**Passage shown:**
Why this is deceptively hard to debug: NO ERROR MESSAGE. terraform apply shows plan to destroy VPC, create "new" VPC with identical config. Looks like Terraform bug or state corruption. You spend 20-30 minutes checking: Terraform version? Backend config? State file corrupted? The error is invisible—state addresses changed (aws_vpc.main → module.network.aws_vpc.main) but Terraform doesn't say "you moved code without moving state." It just says "resource doesn't exist in state, will create new one." Developers approve the plan thinking it's safe (identical config), then production VPC gets destroyed and recreated, taking down all services. The fix (state mv) is 2 minutes, but discovering that's the problem takes 20-30 minutes of debugging—and by then you may have already applied and caused an outage.

❌ #4: Module Version Hell

Problem: 20 consumers on different module versions, breaking changes

// app1
module "vpc" { source = "git::...?ref=v1.0.0" }

// app2
module "vpc" { source = "git::...?ref=v1.2.0" }

// app3
module "vpc" { source = "git::...?ref=v2.0.0" }  // Breaking changes

// Need bugfix in v1.x but already on v2.x
// Result: Maintain 3 versions or force painful upgrades

Fix: Semantic versioning + deprecation period

// v1.x: Stable, bug fixes only
// v2.x: New features, maintains v1 compatibility mode
// v3.x: Remove deprecated features

// v2 module supports both:
variable "legacy_mode" {
  default = false  // New consumers get new behavior
}

// Gives consumers 6 months to migrate

Rule: Breaking changes require major version + migration guide.

Why this is deceptively hard to debug: Version divergence happens slowly over weeks/months. App1 upgrades to v2.0 (works fine). App2 stays on v1.2 (no time to upgrade). App3 needs bugfix only in v1.x but you're maintaining v2.x now. Takes 2-3 weeks before pattern emerges: every module change requires checking "which versions need this fix?" You're backporting fixes to 3 versions, testing each, cutting multiple releases. CI builds slow down (testing v1.x, v2.x, v3.x). Documentation fragments (README has v1 vs v2 sections). Consumers report bugs fixed in v2 still present in v1—but they can't upgrade due to breaking changes. After 3-6 months you have 5 major versions to support, or you force painful migrations that break production apps.


Decision Frameworks

When to Extract Common Code

Have repeated Terraform code?
├─ Repeated data sources → Use locals (NOT module)
│   └─ data "aws_ami" { ... } appears 3 times
│      WHY: Data sources don't benefit from modules
├─ Repeated resource patterns → Check usage count
│   ├─ 1 usage → Keep inline
│   ├─ 2-3 usages → Use locals or workspaces
│   └─ 4+ usages → Consider module
└─ Compliance requirement → Module immediately
    └─ Must enforce security standards
       WHY: Module = single compliance enforcement point

Module Boundaries

Where to draw module boundary?
├─ By lifecycle → Good boundary
│   └─ VPC (rarely changes) vs EC2 (often changes)
│      WHY: Separate change frequencies
├─ By team ownership → Good boundary
│   └─ Team A owns networking, Team B owns compute
│      WHY: Clear ownership and responsibility
├─ By technology → Bad boundary
│   └─ "Database module", "Compute module", "Network module"

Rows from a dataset

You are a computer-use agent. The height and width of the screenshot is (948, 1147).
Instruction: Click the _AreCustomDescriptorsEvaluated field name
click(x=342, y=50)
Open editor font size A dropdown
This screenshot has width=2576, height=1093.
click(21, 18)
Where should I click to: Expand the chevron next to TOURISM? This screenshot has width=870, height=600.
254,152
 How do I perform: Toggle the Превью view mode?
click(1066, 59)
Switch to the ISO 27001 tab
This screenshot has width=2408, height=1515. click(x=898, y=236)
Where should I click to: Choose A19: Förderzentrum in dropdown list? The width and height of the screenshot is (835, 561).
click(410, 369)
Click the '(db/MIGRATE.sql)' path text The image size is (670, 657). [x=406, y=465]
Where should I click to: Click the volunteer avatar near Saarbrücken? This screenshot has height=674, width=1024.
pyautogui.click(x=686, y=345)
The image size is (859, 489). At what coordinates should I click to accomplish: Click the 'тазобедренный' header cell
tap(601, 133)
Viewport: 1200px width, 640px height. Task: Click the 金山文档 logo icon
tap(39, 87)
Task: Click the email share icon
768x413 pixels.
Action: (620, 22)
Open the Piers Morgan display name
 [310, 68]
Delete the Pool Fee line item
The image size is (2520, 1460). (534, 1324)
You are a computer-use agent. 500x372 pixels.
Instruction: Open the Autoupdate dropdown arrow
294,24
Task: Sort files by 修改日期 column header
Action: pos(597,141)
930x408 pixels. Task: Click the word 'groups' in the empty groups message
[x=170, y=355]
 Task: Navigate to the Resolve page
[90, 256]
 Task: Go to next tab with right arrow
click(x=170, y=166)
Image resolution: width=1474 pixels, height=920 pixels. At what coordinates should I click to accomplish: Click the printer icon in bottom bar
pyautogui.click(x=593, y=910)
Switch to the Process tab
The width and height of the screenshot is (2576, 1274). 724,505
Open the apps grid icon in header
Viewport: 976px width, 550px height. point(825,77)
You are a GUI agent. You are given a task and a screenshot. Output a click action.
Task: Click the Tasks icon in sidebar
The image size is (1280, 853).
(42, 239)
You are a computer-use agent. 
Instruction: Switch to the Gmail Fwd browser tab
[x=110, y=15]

**Tasks to perform:**
1. Copy the Terraform passage word for word, from "Rule: Breaking changes" to "break production apps.".
2. Answer these questions from the Terraform passage:
(a) How long does the state mv fix take?
(b) In the semantic versioning fix, how much time do consumers get to migrate?
(c) In the tree on when to extract common code, what should be done with a resource pattern that has 4+ usages?
3. Go on with the Terraform passage on module pitfalls and boundaries, starting after its final line.

**Answers to each task:**
1.
Rule: Breaking changes require major version + migration guide.

Why this is deceptively hard to debug: Version divergence happens slowly over weeks/months. App1 upgrades to v2.0 (works fine). App2 stays on v1.2 (no time to upgrade). App3 needs bugfix only in v1.x but you're maintaining v2.x now. Takes 2-3 weeks before pattern emerges: every module change requires checking "which versions need this fix?" You're backporting fixes to 3 versions, testing each, cutting multiple releases. CI builds slow down (testing v1.x, v2.x, v3.x). Documentation fragments (README has v1 vs v2 sections). Consumers report bugs fixed in v2 still present in v1—but they can't upgrade due to breaking changes. After 3-6 months you have 5 major versions to support, or you force painful migrations that break production apps.

2.
(a) 2 minutes
(b) 6 months
(c) Consider a module

3.
│      WHY: Real apps need cross-cutting concerns
└─ By Terraform resource type → Bad boundary
    └─ aws_vpc module, aws_subnet module, aws_route_table module
       WHY: Too granular, loses cohesion

Good module: VPC + subnets + route tables + NAT gateway (cohesive networking unit) Bad module: Just VPC (consumer has to wire up subnets manually)


Module Design Patterns

Pattern 1: Composition (Preferred)

// Small, focused modules
module "vpc" { ... }
module "eks" {
  vpc_id = module.vpc.id  // Compose modules
}
module "rds" {
  subnet_ids = module.vpc.private_subnet_ids
}

Benefit: Mix and match, replace parts independently.

Pattern 2: Monolithic (Avoid)

// One module does everything
module "infrastructure" {
  // Creates VPC + EKS + RDS + everything
}

Problem: Can't replace just VPC, all-or-nothing.

When monolithic is OK: Compliance module that must enforce standards together.


Refactoring Process

Step 1: Identify Duplication (Don't Rush)

# Find repeated patterns
grep -r "resource \"aws_s3_bucket\"" .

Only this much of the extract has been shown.